Whoa, slow down, partner.

I understand your viewpoint, and agree with it on principle.

However, there are some nuances with these birds that simply can't be translated to computers; all I'm saying is that there is "reasonable" and there is "unflyable" to 99.99998% of everyone.

Do I want the torque, slip stream, and wind to really, really make landing a Camel a white knuckle affair? Yeah, actually I do. I want to have to put that sucker in this ugly, nasty slip just to see ahead and below me on final, like that guy at the Rhinebeck Aerodrome in New York, all the while blipping the engine with the greatest of hesitation, knowing that if I get it wrong I'll ground loop it or simply stall out.

What I don't want is something that is so finicky that landing becomes a function of "simming the sim," where one throws out actual piloting skill for the "book answer" (according to the sim), or a travesty of finding a loophole in the code that is completely wrong (but works).

I've seen both in sims. The whole "simming the sim" part is part of the reason I left RB3D. Getting really good at the sim meant flying the code, not the aircraft; from hit boxes to some bizarre quirks in the code, the really deadly aces found the best way to make the sim work.

Some of them were absolutely shocked when they tried IL-2, as what they thought were flight sim skills were really RB3D skills that didn't translate at all. Most of those folks adapted quickly, but I remember shooting down a group of deadly RB3D guys that normally just laughed at me with ease, while they struggled not only to fly, but to shoot (the idea that one had to actually hit the aircraft to do damage is alien to a RB3D pilot).

Likewise, it would be heartbreaking to have nothing but ground loops by proficient virtual pilots trumped by some clown that figures out that one should make the final inverted and roll just before touching down. Or most everyone making dead stick landings, calling those striving for a power-on mad and reckless.

On the whole realism vs. difficulty argument, there's a fine balance.

Sure, there should be a checklist and a lengthy procedure before flight. But I just want to press "I," unless you want to simulate a crew chief, mechanics, armaments guys, etc., to help me out. If they put junk like that in there, give me an option to turn it off.

No two planes should fly the same, especially WWI crates. Some should perform much better than others, and each should have unique quirks. Can you imagine the howls when a virtual pilot draws the dog plane of the Escadrille? Or the claims of cheating and FM error when some spring butt virtual pilot shows that the D.V.a is either 50 mph too fast or slow than some data he has dug up, or is contrary to some real pilot's account?

"The ceiling is all wrong on plane X, I couldn't take it up to 15,000 feet, thought Flt. Sgt. Crumpets clearly wrote that he took his scout to 16,000 feet and came down only after getting dizzy."

"You probably got a plane that was off horsepower, was poorly doped, or just flat out warped in the wings, the fuselage, or both," writes back the developer.

And some should be completely unreliable. Every squadron had a "hangar queen" or two, where no matter what they did, the darned thing just wasn't right.

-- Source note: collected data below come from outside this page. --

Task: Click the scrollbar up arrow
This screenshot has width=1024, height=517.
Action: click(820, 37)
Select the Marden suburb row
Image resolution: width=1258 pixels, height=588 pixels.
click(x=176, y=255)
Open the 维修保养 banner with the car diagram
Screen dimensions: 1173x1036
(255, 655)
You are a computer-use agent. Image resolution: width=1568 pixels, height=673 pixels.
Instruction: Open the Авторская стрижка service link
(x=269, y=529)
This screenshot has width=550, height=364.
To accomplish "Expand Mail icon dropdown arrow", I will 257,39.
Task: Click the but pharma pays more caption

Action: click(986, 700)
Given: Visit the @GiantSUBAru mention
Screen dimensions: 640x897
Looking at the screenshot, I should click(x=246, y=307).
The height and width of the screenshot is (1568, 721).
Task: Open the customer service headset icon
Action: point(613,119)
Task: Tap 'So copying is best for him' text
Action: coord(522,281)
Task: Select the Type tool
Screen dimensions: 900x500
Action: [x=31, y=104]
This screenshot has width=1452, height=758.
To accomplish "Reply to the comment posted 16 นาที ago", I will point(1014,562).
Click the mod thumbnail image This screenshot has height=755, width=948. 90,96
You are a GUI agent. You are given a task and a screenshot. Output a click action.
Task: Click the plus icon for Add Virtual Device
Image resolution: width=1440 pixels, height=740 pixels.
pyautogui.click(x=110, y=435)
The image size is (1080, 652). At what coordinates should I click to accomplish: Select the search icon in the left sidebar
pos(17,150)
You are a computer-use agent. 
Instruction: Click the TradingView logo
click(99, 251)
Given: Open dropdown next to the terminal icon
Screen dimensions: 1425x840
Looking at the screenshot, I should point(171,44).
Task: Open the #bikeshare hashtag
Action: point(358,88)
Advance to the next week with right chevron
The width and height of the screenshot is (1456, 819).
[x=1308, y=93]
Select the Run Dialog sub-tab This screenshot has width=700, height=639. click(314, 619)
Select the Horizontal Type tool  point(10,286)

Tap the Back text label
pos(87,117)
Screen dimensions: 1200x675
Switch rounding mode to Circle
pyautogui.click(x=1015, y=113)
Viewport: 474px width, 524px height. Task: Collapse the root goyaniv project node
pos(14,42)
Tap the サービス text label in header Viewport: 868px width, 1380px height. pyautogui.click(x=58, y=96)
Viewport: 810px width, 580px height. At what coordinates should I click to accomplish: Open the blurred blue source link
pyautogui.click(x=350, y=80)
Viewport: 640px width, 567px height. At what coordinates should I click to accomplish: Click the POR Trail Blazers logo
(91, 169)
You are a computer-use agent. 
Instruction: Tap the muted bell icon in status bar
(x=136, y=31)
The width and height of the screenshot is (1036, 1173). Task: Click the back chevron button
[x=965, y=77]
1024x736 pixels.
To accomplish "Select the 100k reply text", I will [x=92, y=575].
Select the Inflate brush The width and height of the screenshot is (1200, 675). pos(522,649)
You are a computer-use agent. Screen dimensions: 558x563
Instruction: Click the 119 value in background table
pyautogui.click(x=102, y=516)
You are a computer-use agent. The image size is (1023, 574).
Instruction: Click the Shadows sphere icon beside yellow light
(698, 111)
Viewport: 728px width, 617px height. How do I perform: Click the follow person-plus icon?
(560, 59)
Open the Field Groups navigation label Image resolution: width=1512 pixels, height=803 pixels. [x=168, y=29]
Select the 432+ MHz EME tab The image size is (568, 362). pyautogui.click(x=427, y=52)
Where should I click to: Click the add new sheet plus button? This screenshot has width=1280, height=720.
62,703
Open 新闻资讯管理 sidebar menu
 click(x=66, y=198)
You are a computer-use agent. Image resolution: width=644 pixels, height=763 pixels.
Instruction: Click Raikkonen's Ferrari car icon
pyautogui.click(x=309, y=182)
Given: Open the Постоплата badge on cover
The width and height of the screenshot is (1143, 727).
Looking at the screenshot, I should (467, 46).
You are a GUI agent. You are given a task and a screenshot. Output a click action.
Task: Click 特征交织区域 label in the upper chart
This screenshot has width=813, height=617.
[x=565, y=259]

I think it would be neither fun nor a valuable lesson in "realism" to have my engine randomly konk out on takeoff, putting me into the treeline; nor do I want an oil pump to spontaneously stop working; or the gun synch gear to fail on it's own, thereby shooting off my prop; or the machinegun to become jammed to the point of not clearing on the first round. I don't want my avatar to develop hypothermia at 7,000 feet (though I'll accept hypoxia at 11,000), or develop a fever, have a hangover, get the clap, nurse wounds from a year ago, etc.

That's the realism I don't want.

I suspect you'll agree that at some point the "realism" effort is just a difficulty setting that few will use and serve only as either masochism for some and some wolf ticket selling from PR guys.

Are we closer to agreement?


The opinions of this poster are largely based on facts and portray a possible version of the actual events.